> [EXERCISE MATERIAL]

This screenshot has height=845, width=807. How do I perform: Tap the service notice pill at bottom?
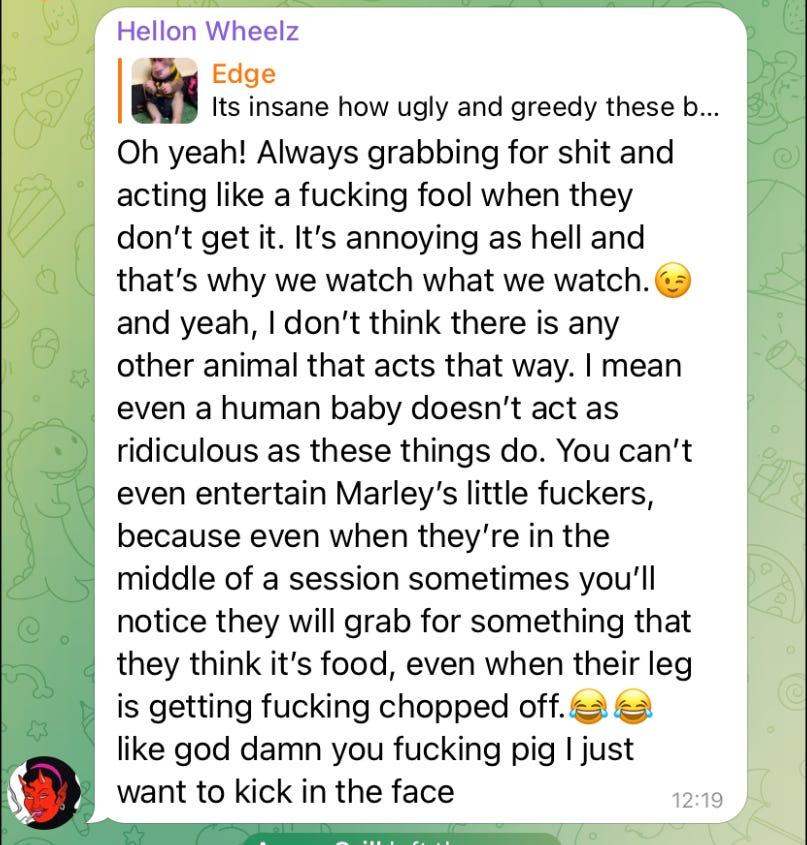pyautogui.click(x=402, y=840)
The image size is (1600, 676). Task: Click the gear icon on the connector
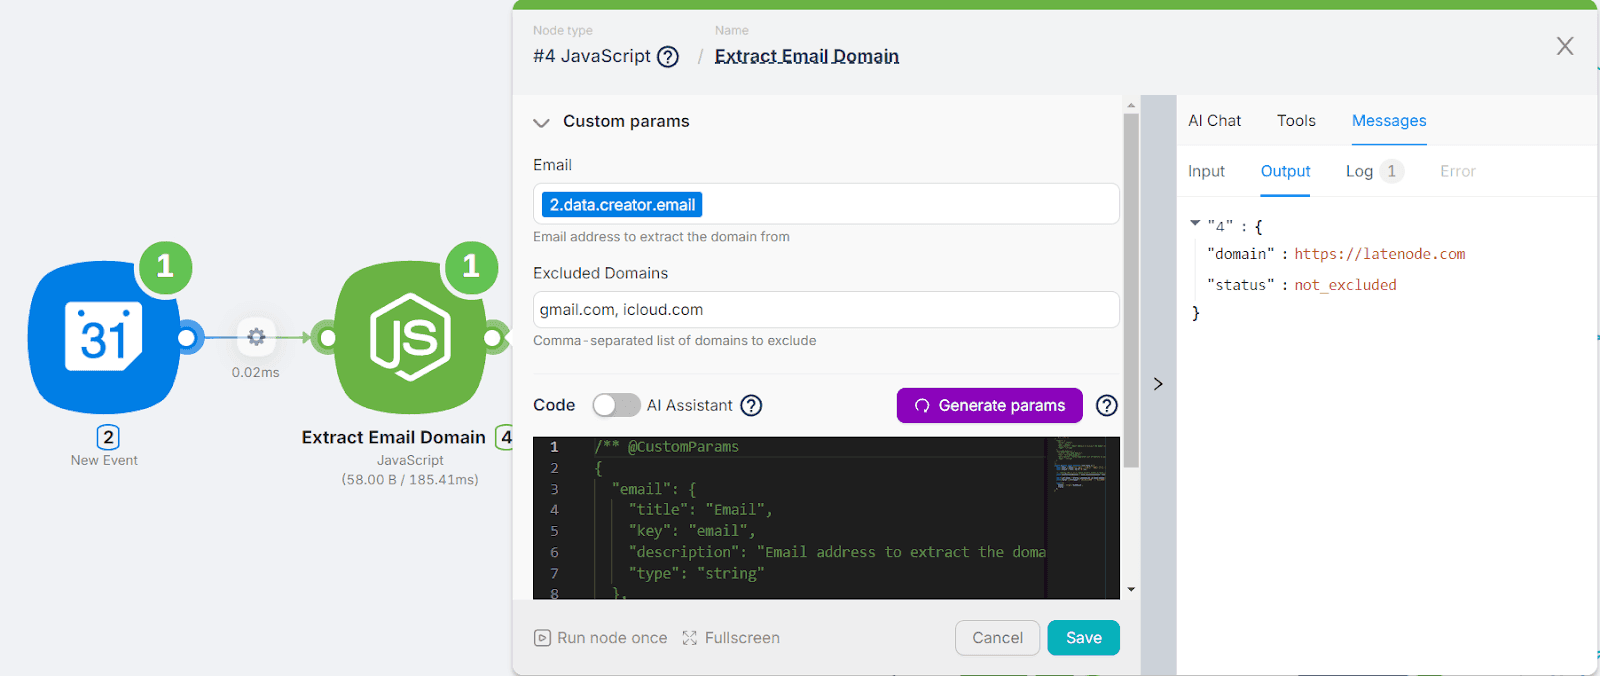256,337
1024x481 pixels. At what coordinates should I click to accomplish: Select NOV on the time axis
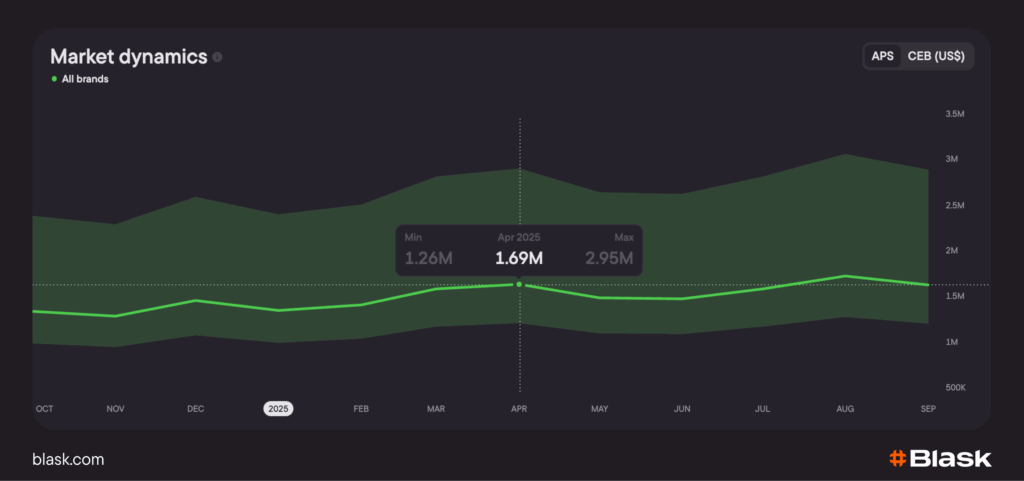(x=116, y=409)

==

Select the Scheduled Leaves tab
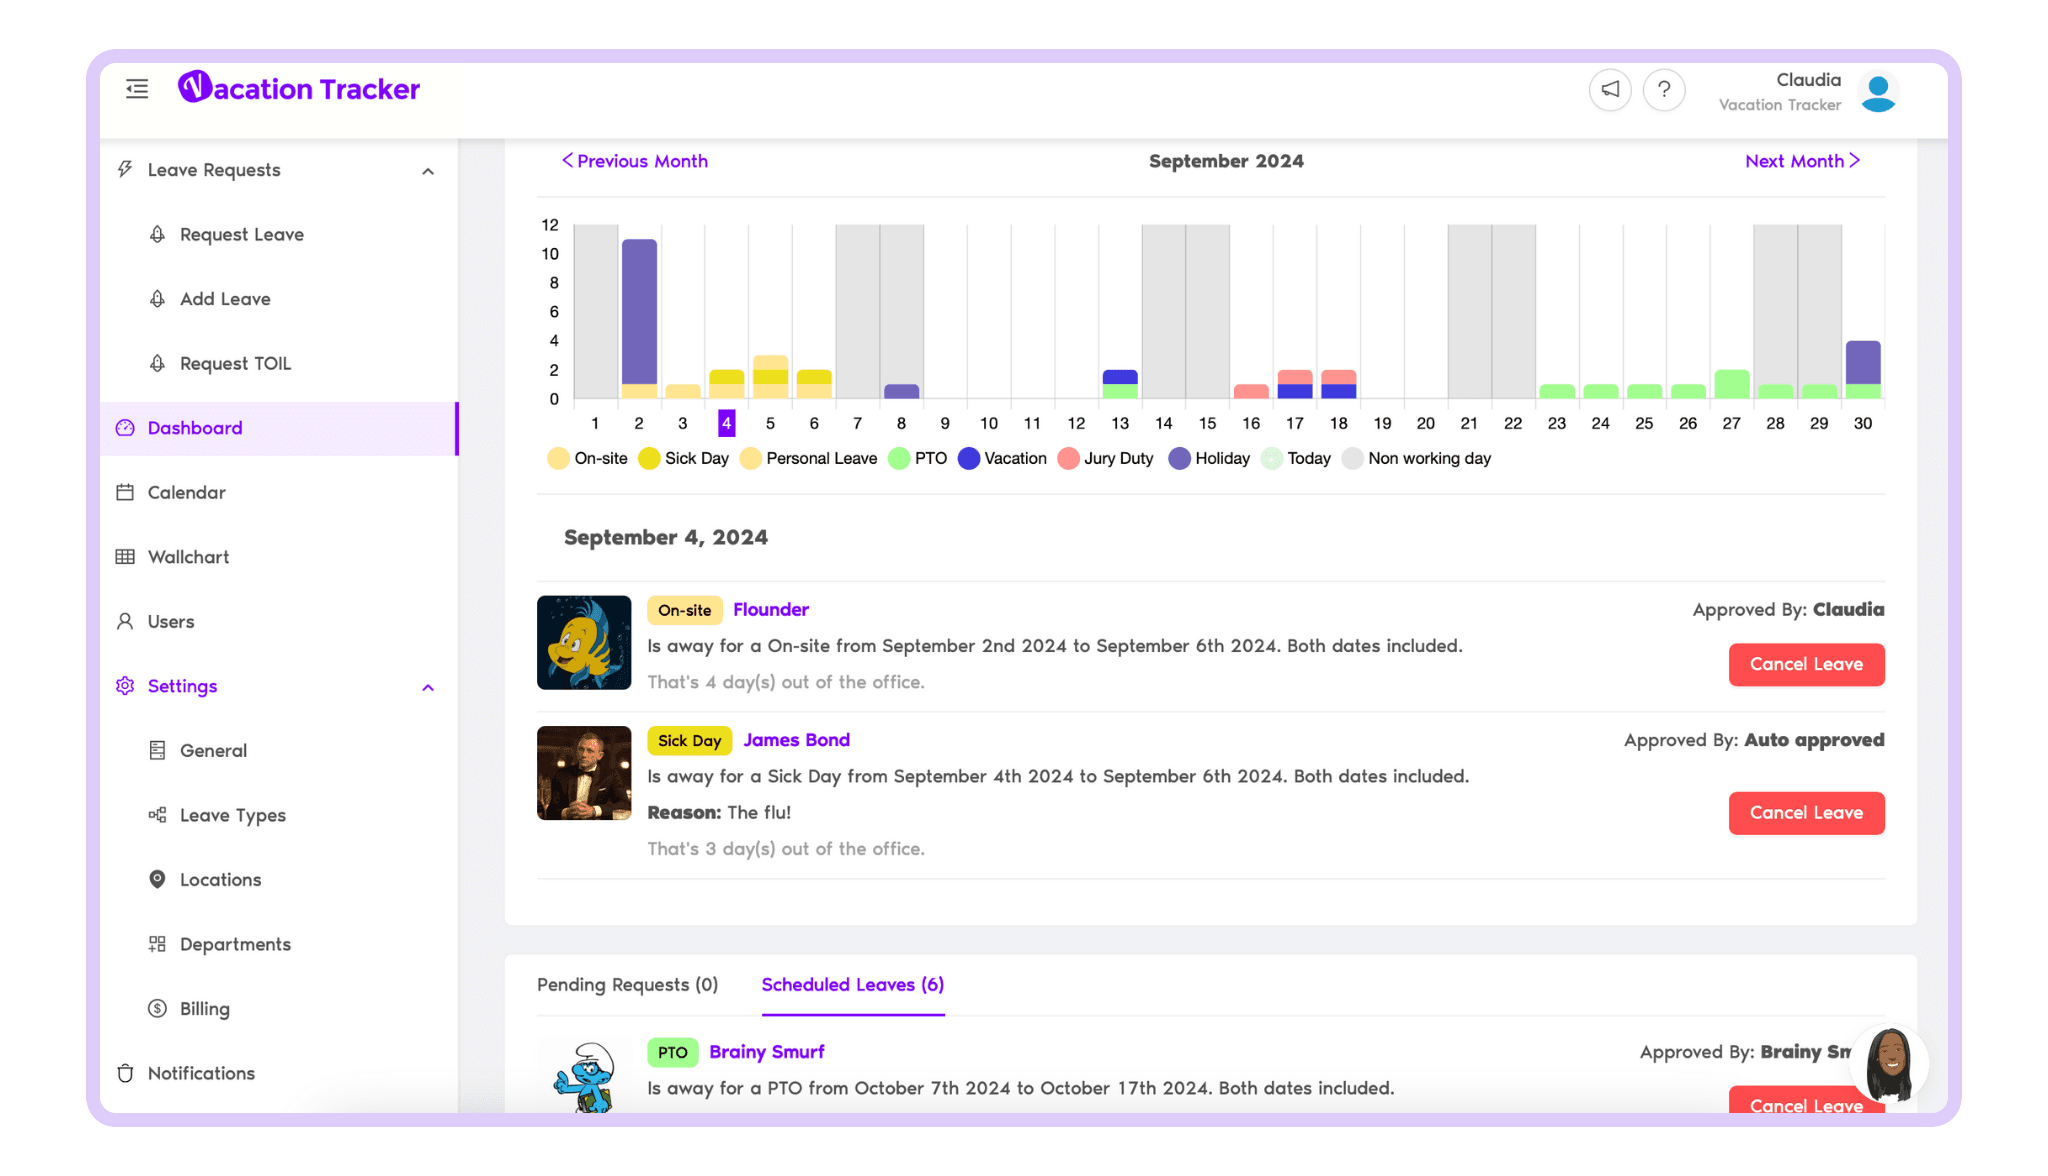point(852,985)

> [WRITTEN REQUEST]
Can you convert the records, from the line with "The image size" up to and including the line with "(x=116, y=409)", into a numbered list? Skip blank lines and leave out the pictures.

> [TASK SOLUTION]
1. The image size is (1600, 676). Task: Click the gear icon on the connector
2. 256,337
3. 1024x481 pixels. At what coordinates should I click to accomplish: Select NOV on the time axis
4. (x=116, y=409)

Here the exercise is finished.